Le sénateur américain Marco Rubio a tracé une ligne ferme concernant les sanctions contre l'Iran, affirmant que Washington ne les assouplira qu'en échange de concessions nucléaires — et rejetant explicitement tout lien avec les différends concernant le détroit d'Ormuz. Cette déclaration, rapportée cette semaine, souligne une tension persistante dans la politique américaine envers l'Iran : comment séparer le dossier nucléaire des questions plus larges de sécurité régionale.
L'approche exclusivement nucléaire
Rubio, un républicain de Floride siégeant à la commission des relations étrangères du Sénat, a précisé que les États-Unis ne voient aucun échange entre un allègement des sanctions et une coopération iranienne dans le détroit d'Ormuz. Cette voie navigable, un passage étroit entre le golfe Persique et le golfe d'Oman, est un goulet d'étranglement crucial pour les expéditions mondiales de pétrole. L'Iran a menacé périodiquement de fermer ou de perturber le trafic à cet endroit.
« Nous ne levons les sanctions qu'en échange de concessions nucléaires », a déclaré Rubio, selon les faits rapportés. Sa remarque ferme la porte à toute suggestion selon laquelle les États-Unis pourraient échanger un allègement des sanctions contre des garanties iraniennes sur la liberté de navigation à travers le détroit. Pendant des années, certains décideurs ont évoqué l'idée d'un accord plus large — un recul nucléaire en échange de la sécurité d'Ormuz — mais la position de Rubio rejette explicitement cette idée.
Pourquoi le détroit d'Ormuz est important
Environ 20 % du pétrole mondial transite par le détroit d'Ormuz, ce qui en fait l'une des voies navigables les plus stratégiques de la planète. La géographie de l'Iran lui confère un levier important à cet endroit ; sa marine et ses forces des Gardiens de la révolution opèrent à portée de frappe des pétroliers. Toute concession américaine liée au détroit serait perçue comme un changement majeur dans la dynamique régionale des pouvoirs.
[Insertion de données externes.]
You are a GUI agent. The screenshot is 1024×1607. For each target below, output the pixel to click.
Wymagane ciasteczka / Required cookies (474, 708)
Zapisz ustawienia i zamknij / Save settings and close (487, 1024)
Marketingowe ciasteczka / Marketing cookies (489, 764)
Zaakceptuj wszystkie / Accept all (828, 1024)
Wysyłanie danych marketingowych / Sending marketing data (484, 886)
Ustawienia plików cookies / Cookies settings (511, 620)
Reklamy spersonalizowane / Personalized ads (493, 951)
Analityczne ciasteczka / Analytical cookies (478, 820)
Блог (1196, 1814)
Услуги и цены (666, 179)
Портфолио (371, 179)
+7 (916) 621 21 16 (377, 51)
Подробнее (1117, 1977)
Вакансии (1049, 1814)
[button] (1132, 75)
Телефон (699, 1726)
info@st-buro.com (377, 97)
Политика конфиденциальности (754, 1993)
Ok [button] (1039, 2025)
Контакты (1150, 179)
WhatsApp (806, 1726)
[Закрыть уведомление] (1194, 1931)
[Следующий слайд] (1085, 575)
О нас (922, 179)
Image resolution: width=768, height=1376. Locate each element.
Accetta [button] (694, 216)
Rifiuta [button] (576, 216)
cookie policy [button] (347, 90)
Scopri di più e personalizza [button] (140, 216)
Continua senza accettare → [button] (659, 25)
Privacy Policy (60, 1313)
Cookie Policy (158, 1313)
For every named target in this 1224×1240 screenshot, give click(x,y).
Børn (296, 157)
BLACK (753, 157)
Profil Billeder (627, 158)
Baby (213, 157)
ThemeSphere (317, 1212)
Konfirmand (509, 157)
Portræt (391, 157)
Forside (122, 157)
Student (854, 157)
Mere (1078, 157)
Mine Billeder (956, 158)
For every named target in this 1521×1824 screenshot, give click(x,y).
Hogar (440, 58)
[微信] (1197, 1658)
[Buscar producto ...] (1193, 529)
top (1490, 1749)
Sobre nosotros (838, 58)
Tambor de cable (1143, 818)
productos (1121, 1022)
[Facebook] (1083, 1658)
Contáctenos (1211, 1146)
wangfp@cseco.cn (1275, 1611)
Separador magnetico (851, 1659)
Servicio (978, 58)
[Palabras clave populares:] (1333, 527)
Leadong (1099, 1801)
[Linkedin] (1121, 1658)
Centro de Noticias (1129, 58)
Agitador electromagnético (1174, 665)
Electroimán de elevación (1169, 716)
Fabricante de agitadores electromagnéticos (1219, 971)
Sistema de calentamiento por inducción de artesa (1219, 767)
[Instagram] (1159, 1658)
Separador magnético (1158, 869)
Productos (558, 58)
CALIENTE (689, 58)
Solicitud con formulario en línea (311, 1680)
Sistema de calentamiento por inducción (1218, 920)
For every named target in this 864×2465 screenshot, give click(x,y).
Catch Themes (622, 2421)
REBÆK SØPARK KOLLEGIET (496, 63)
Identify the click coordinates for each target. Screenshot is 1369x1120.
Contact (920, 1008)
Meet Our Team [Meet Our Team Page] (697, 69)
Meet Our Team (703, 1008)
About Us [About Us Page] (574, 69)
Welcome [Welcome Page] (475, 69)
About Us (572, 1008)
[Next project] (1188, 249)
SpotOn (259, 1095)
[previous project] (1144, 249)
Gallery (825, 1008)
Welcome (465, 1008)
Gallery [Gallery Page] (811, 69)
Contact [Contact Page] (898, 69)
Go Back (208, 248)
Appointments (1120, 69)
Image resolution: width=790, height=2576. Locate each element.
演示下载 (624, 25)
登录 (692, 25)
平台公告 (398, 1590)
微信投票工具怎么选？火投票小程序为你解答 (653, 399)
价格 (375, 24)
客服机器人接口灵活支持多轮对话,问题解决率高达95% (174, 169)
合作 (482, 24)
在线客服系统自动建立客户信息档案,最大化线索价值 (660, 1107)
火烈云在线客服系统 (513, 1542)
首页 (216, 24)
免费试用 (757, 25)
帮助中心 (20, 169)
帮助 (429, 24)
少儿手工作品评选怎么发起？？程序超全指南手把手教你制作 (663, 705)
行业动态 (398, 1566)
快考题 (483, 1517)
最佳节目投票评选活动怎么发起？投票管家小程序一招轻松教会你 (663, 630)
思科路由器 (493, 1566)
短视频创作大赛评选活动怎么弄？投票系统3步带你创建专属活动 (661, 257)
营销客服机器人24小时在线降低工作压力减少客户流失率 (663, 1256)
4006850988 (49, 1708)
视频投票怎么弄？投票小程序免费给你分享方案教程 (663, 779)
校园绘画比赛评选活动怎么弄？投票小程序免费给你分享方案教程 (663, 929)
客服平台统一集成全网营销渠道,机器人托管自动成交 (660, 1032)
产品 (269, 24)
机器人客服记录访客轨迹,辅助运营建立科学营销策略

Mais la déclaration de Rubio suggère que l'administration Trump — ou du moins des sénateurs clés — ne liera pas ces deux questions. Au lieu de cela, les négociations nucléaires restent le seul vecteur d'un allègement des sanctions. Cela s'aligne sur le cadre du Plan d'action global commun de 2015, bien que les États-Unis se soient retirés de cet accord en 2018 et aient depuis poursuivi une campagne de « pression maximale ».
Questions en suspens
La position du sénateur laisse plusieurs questions ouvertes. Comment les États-Unis feront-ils respecter leurs exigences nucléaires sans offrir d'incitations liées à Ormuz ? Et que se passe-t-il si l'Iran continue de harceler le transport maritime dans le détroit tout en négociant sur son programme nucléaire ? Rubio n'a pas abordé ces scénarios.
Ce qui est clair, c'est que la politique de l'administration maintiendra les deux volets séparés pour l'instant. Le prochain test pourrait survenir lorsque les inspecteurs internationaux feront rapport sur les niveaux d'enrichissement d'uranium de l'Iran — un indicateur clé pour tout futur accord. Les remarques de Rubio signalent que tant que cette mesure nucléaire n'évoluera pas, les sanctions resteront en place.